儀式と天地
天と地が、壊れて混ざり始めた。
実際の所は知らないが、この世界の者の大半はそう思っただろう。
天は薄暗く常に夜明け前ような具合であり、地は薄明るく、煌めきを放っている。
天と地は『神』である。
だから、その神達を害したのではと儀式に関わった魔術師達は恐れ慄いていた。
「それがどうした! 我々の願いはその程度か」
と、二番目の王弟は勇ましい姿を見せている。
その不遜な態度を、ほかの魔術師や手下達は頼もしく思っているだろう。
だが、それは価値観の違いである。
手下達の殆どが普通の魔術師だ。だが、宮廷魔術師であろうが、錬金術師や軍人、王侯貴族であろうが、ただ普通の一般人なのだ。
転移者でも、転生者でもない。
だから、この世界の価値観を持ち合わせている。
だが、二番目の王弟は転生者である。
転移者や転生者は、別の信仰を宿している事が多く、こちらの常識とはやや違う行動が取れる。

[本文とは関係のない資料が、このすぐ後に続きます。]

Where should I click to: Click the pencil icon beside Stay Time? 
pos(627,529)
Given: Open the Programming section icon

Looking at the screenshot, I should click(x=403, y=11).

要は、信仰心が薄いのであの二番目の王弟は平気なのだ。
それを知らぬ手下達は『神をも恐れぬ勇ましき我らが王』の像に見えているのだろう。
そして、転生者である二番目の王弟も、自身と手下達との価値観の違いに気付いていない。
いつの日かその価値観の違いで衝突や戸惑いが起こるだろうが、世界の壊れた今だけはその些細な違い等見過ごされる。
その様子を見て、想定通りだと悪魔は笑う。